NEWS | July 2, 2018

Pacific Angel 18-1 Concludes in Timor-Leste

By Tech. Sgt. Benjamin W. Stratton U.S. Pacific Air Forces

More than 80 multilateral service members, health care providers, translators and volunteers from Timor-Leste, Australia, Indonesia, Philippines and the United States joined forces in Suai, Timor-Leste, during Pacific Angel (PAC ANGEL)18-1, June 5-18, 2018, building partnership capacity and enhancing humanitarian assistance and disaster relief capabilities.

“I’m always amazed every time I go around the Pacific at how welcoming everyone is here—they’re truly happy to see you” said U.S. Air Force Lt.
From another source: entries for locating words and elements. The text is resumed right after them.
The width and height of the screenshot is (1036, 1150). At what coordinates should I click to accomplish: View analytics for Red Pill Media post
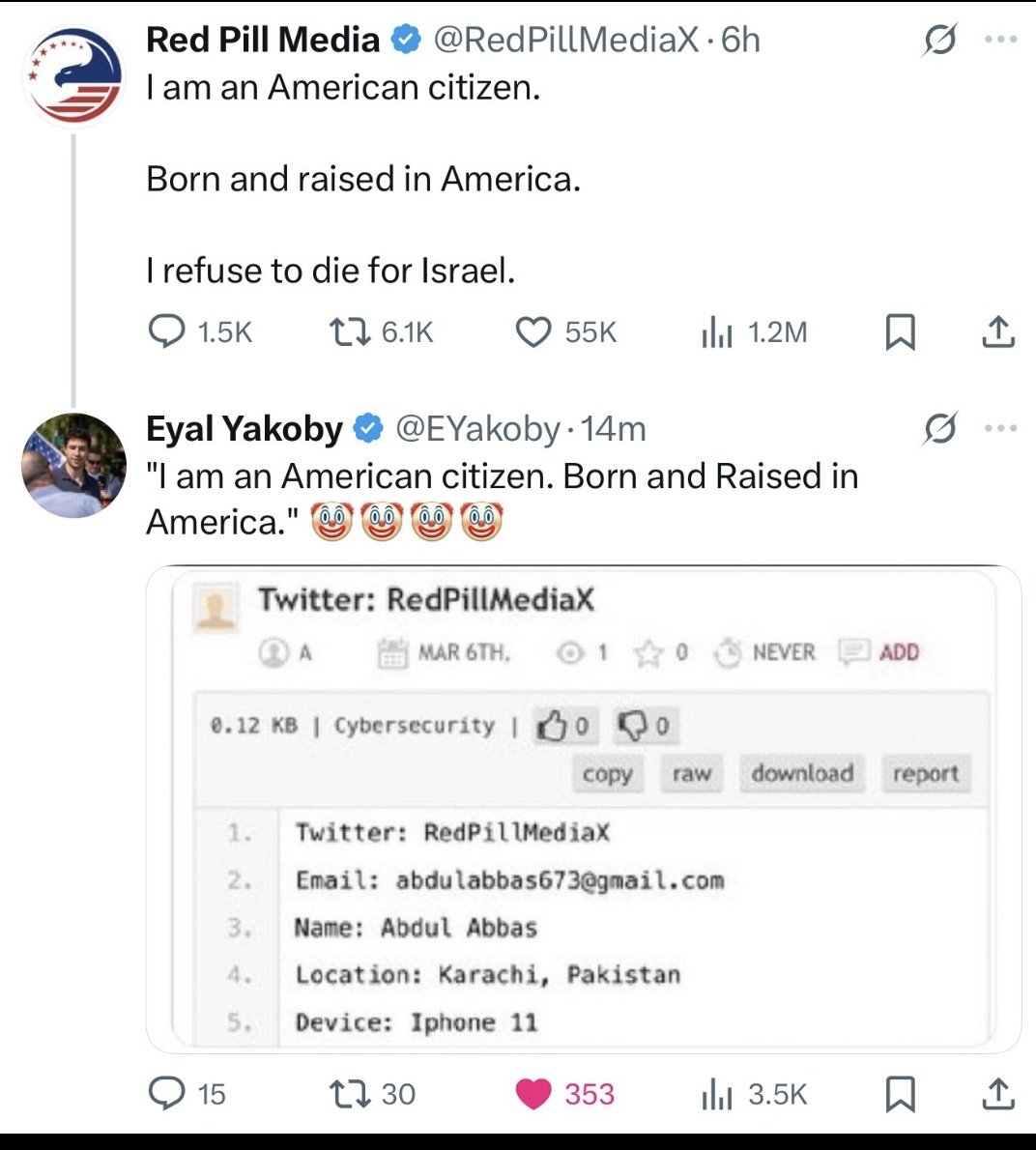tap(754, 332)
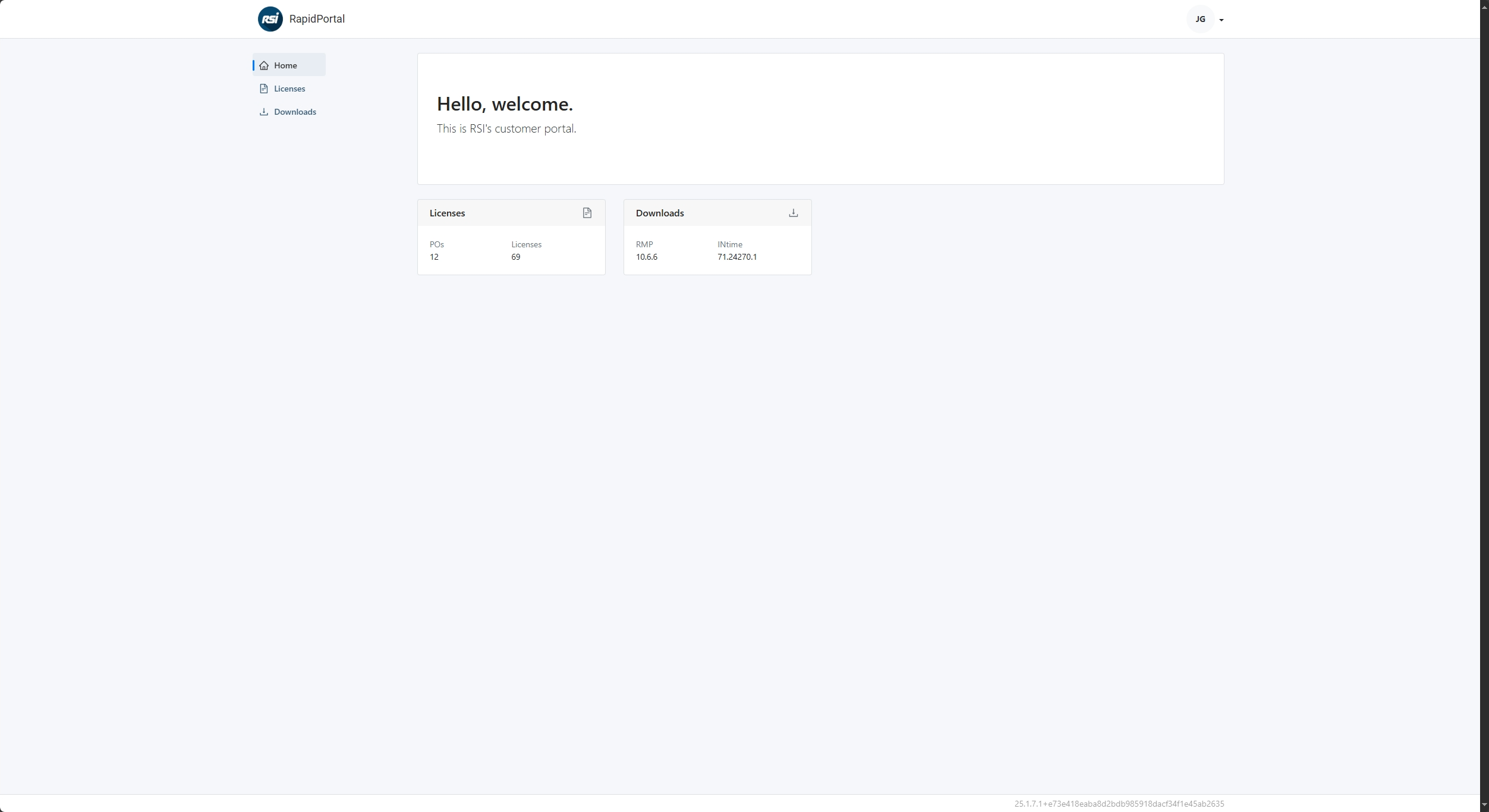The width and height of the screenshot is (1489, 812).
Task: Navigate to Downloads in the sidebar
Action: click(x=295, y=112)
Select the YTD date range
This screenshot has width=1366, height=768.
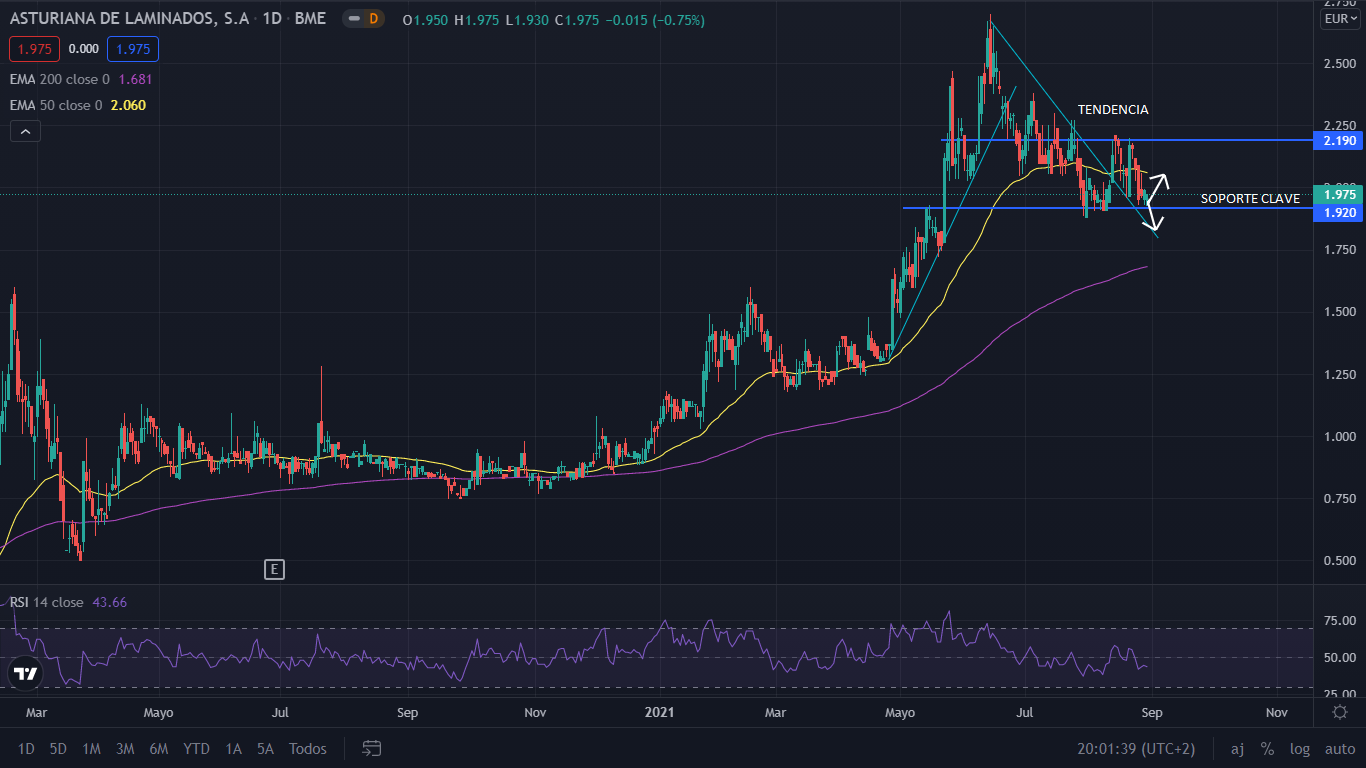pos(196,749)
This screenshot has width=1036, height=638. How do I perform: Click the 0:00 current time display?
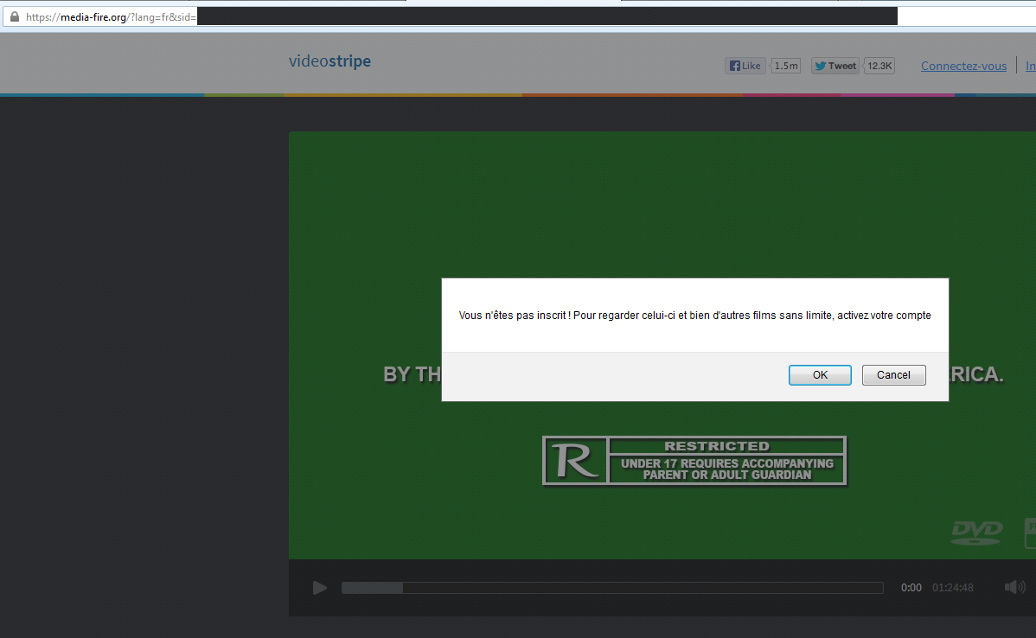(x=911, y=588)
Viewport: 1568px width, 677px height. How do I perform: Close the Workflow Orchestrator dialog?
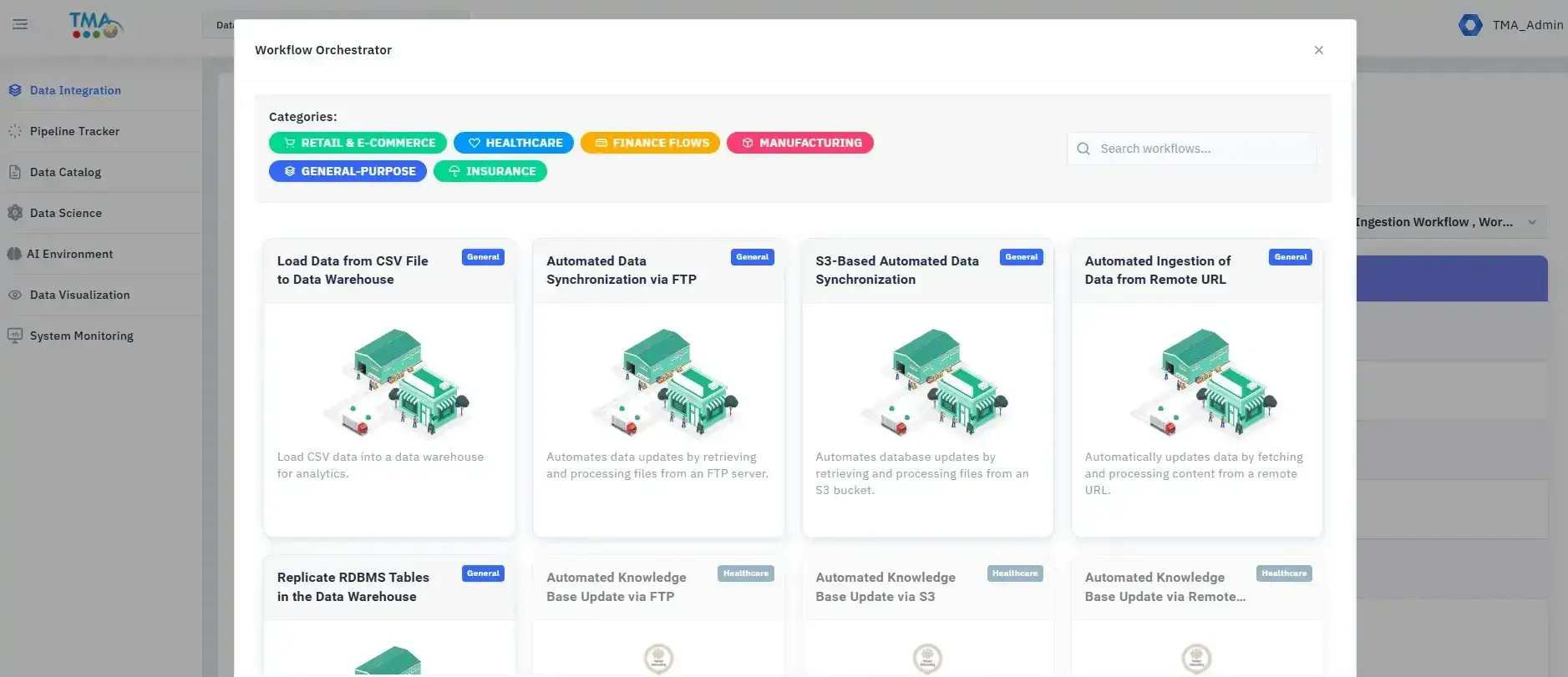pyautogui.click(x=1318, y=50)
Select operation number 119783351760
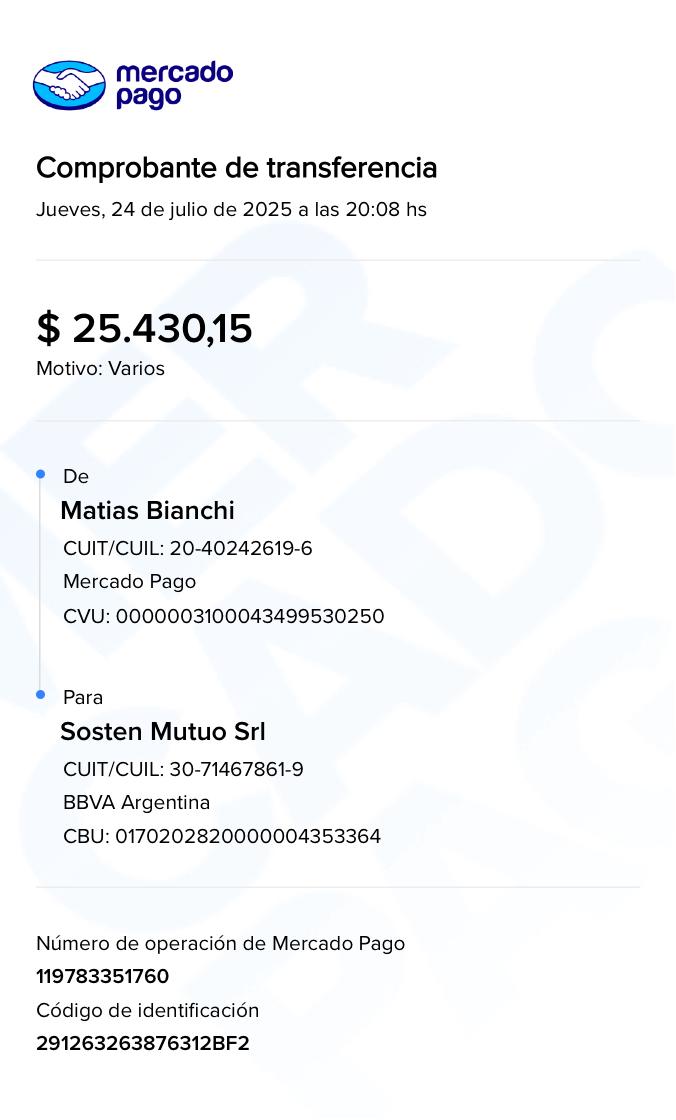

Col. Catherine Grush, the PAC ANGEL 18-1 mission commander. “It’s a neat opportunity to meet new people, see different cultures, see how people operate, and then realize how resilient they are. It’sjust a great thing to see throughout the Indo-Pacific.”

Grush and her team, which included general health practitioners, dentists, optometrists, pediatricians and engineers. The medical services team held a health services outreach site June 11 to 16, and the mission engineers conducted seven projects at two schools and the hospital in Cova Lima Municipality.

Kathleen Fitzpatrick, U.S. Ambassador to the Democratic Republic of Timor-Leste, during the engagement’s closing ceremonies said, “These facilities will improve the quality of education and health for more than 65,000 Timorese living in Suai and the surrounding areas.”

“I would like to commend the U.S. Air Force, the Government of Timor-Leste, the [
Timor-Leste Defense Force], local officials, medical professionals, and the other various partners who collaborated in this remarkable effort,” Fitzpatrick added. “Without your hard work and dedication, this mission would not have been successful. PAC ANGEL is a wonderful example of how the United States is working together with Timor-Leste to build capacity and partnership in the Indo-Pacific region. The United States of America has supported Timor-Leste since its independence, and we are very proud to continue our strong relations.”

Several U.S. medical officers conducted subject-matter expert exchanges with local hospital staff, sharing background information and techniques with each other to benefit all involved nations both now and in future engagements. 

Nazario Dos Santos, the Suai Referral Hospital general medicine director said the information he learned from the PAC ANGEL team will help his staff treat those living in Suai.

“PAC ANGEL saves lives,” he said.

The U.S. and partner nations across the Indo-Pacific region remain dedicated to working together with Timor-Leste through the execution of concurrent medical health services outreach and engineering civic actions projects while partnering with multilateral military and civilian participants. 

“At the end of the day, it’s not about how much medicine has been handed out or construction projects completed; it’s about the lasting personal connections we make with our multilateral partners, Timor-Leste Defense Force counterparts and the Timorese,” said U.S. Air Force Master Sgt. Damon Weigl, the 18th Civil Engineer Squadron expeditionary engineer section chief from Kadena Air Base (AB), Japan.

Now entering its eleventh year, PAC ANGEL ensures the region's militaries remain prepared to work together to address humanitarian crises. 

“The impact that we’re able to have on these communities is immeasurable,” said

U.S. Air Force Master Sgt. Justin Haggerty, PAC ANGEL 18-1 antiterrorism officer with the 18th Security Forces Squadron from Kadena AB, Japan. “We’re able to come in and help people that have never had access to medical care in their entire lives or very limited access and bring advanced medical care and treatment and equipment here for the Timorese.”

The health services outreach site helped an average of more than 500 patients every day accumulating nearly 5,500 patient encounters over the six days the site remained open at the Negri Saran Kote Secondary School in Cova Lima Municipality. 

“It is very life impacting here to go to a school and see 20 to 30 children continuing to work on their education,” Grush said. “You have to soak that stuff in; those are the things you take back with you and talk about for years.”

Similarly, Haggerty said it’s all about the connections he’s made.

“Just interacting with the local community when we’re on the job and when we’re off is an amazing and rewarding experience,” Haggerty said.

This is the first of four humanitarian assistance engagements that make up PAC ANGEL 18. Later this summer, U.S. Pacific Air Forces will conduct three additional Pacific Angels in Vietnam, Vanuatu and Sri Lanka.